In the data that follows, count the lines in which the word "computer" occurs, and report that figure alone.

→ Data shown
◆ ◆ ◆ ◆
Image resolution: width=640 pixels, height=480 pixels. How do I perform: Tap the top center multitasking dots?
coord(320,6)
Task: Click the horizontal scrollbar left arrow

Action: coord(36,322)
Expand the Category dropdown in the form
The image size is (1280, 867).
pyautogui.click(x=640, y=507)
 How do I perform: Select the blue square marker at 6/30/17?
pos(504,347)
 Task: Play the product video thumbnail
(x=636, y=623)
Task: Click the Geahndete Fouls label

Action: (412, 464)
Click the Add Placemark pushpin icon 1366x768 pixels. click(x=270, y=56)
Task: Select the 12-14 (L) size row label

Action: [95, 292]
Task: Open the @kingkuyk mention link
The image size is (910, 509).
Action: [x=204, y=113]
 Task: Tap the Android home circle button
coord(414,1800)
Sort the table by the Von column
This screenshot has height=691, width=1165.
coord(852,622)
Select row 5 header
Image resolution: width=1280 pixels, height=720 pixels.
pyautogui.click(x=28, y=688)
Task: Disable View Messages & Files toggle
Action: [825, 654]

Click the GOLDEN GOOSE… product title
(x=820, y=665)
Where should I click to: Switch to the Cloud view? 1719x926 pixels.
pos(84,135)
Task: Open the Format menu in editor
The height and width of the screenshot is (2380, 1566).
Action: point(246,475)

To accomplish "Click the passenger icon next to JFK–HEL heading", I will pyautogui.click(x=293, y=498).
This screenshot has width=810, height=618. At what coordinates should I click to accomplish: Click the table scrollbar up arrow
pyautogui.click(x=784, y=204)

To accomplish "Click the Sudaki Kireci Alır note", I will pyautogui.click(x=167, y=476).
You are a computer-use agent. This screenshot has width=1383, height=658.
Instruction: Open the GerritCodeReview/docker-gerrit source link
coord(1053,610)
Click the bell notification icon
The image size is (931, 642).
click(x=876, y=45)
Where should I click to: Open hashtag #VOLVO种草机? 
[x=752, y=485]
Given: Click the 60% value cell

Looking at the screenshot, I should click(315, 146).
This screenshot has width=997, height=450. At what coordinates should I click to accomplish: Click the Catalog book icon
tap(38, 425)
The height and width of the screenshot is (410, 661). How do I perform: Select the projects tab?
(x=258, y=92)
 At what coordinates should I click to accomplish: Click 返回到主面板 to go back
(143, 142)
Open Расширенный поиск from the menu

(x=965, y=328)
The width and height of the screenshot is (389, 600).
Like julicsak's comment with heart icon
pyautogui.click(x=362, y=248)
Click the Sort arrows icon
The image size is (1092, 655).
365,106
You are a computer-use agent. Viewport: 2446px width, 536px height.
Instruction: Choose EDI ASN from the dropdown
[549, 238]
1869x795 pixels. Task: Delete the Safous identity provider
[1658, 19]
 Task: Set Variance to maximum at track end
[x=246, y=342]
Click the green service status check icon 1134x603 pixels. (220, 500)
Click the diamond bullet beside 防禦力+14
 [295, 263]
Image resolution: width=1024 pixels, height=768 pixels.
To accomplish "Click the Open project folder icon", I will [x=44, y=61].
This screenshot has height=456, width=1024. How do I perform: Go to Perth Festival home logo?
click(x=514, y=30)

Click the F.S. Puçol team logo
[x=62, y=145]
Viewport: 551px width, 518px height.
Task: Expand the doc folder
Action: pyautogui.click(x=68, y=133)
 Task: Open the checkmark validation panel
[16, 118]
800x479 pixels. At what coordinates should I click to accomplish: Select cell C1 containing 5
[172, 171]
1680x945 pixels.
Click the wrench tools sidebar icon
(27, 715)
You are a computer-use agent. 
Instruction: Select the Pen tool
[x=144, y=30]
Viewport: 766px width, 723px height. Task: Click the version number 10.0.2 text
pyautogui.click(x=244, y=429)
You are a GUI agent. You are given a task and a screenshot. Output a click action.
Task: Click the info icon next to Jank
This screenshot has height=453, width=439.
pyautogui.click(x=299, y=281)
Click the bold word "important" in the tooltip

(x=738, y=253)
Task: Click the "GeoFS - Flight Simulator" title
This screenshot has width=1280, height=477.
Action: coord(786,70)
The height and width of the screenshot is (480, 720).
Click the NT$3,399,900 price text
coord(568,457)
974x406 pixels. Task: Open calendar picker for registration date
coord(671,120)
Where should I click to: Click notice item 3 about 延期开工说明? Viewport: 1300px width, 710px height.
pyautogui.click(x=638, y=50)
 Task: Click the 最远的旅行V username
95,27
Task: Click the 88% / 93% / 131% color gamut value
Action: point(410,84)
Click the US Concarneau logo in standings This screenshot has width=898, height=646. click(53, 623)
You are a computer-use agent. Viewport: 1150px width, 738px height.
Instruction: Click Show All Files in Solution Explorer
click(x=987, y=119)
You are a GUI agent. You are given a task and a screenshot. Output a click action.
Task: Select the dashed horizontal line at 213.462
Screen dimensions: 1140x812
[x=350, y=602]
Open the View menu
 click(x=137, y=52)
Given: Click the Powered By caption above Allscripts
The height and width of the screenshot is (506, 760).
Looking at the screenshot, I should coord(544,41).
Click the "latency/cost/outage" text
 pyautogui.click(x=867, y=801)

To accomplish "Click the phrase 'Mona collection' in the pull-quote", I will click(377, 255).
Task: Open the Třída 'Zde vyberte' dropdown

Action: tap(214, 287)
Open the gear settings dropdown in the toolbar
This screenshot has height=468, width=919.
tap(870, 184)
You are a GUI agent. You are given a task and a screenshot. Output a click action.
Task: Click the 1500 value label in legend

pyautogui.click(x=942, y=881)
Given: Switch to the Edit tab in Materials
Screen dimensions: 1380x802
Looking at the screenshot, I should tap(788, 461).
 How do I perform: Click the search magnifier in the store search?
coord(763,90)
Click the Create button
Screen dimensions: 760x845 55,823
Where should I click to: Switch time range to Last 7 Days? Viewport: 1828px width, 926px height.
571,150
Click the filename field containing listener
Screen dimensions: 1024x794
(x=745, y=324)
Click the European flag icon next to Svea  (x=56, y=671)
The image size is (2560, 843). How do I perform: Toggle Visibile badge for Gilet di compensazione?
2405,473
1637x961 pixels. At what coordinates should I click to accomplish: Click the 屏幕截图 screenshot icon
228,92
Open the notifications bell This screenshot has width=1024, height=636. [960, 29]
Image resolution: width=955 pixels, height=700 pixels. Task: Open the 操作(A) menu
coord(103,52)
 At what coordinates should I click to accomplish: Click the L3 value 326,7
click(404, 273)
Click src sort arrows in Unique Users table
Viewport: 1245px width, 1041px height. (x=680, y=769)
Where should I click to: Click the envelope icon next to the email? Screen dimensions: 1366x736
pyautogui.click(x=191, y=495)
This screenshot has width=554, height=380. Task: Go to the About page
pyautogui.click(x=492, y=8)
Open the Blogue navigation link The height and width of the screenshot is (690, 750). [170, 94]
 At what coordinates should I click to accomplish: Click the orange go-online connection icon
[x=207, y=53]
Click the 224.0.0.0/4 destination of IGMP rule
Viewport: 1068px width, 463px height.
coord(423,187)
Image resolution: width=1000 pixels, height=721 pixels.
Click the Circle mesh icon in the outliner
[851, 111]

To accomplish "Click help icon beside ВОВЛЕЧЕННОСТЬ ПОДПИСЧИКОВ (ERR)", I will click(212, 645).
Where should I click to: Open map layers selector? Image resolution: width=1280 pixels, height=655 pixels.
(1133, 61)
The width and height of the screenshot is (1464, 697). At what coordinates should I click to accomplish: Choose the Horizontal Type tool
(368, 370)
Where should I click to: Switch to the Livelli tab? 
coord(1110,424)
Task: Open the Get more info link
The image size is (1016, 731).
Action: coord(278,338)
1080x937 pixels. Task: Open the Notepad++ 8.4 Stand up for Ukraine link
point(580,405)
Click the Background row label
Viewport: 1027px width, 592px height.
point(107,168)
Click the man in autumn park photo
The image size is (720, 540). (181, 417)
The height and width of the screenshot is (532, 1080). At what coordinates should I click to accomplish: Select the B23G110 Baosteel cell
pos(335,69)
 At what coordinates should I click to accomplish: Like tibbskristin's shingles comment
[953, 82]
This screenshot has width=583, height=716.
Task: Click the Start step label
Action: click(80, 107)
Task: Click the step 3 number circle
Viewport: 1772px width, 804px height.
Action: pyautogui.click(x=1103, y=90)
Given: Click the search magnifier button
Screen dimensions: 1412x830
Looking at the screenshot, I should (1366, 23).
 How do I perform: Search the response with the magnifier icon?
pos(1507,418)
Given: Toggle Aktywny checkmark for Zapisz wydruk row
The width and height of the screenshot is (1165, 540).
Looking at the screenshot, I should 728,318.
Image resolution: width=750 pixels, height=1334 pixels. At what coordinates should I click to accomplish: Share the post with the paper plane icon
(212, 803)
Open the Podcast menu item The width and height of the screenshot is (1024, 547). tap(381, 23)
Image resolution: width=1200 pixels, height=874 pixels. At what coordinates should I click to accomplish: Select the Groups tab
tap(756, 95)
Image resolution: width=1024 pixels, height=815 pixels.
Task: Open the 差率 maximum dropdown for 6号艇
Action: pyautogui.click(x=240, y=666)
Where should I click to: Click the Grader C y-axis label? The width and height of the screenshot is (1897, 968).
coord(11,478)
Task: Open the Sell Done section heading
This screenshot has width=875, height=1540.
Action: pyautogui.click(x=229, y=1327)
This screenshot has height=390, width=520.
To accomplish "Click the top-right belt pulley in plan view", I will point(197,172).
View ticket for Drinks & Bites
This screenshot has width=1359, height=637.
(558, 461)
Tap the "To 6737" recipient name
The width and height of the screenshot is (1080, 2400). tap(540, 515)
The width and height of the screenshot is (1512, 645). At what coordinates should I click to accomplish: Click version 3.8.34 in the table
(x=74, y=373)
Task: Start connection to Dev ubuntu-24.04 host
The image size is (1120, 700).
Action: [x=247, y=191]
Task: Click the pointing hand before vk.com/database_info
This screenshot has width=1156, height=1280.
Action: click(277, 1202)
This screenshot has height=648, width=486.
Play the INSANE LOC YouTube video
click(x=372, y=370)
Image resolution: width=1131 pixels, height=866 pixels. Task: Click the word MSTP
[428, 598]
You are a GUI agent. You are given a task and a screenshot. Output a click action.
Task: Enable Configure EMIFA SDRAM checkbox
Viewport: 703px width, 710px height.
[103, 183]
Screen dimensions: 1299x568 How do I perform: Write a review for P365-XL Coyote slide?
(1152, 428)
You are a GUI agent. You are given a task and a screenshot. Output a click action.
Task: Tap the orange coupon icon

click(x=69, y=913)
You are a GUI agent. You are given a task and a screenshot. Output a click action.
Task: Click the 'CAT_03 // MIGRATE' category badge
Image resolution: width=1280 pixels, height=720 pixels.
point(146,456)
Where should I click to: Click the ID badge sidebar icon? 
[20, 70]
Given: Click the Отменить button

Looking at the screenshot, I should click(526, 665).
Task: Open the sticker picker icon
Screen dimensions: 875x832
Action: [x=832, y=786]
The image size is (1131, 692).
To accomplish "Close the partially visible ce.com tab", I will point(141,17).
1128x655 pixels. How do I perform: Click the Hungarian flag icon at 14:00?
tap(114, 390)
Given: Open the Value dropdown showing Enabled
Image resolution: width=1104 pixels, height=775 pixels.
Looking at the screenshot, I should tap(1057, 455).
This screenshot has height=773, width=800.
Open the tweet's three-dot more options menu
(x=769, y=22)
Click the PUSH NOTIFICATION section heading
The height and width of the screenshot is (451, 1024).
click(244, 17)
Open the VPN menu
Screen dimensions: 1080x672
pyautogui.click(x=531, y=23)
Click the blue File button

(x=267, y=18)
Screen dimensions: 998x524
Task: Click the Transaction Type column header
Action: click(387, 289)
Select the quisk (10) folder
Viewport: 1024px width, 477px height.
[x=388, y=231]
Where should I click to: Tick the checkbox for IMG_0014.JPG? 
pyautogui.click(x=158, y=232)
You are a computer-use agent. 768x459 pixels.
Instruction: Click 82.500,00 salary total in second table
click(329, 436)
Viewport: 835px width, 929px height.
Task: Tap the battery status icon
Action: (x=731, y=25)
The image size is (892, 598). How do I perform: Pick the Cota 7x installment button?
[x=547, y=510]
◆ ◆ ◆ ◆
→ Solution for this exercise
5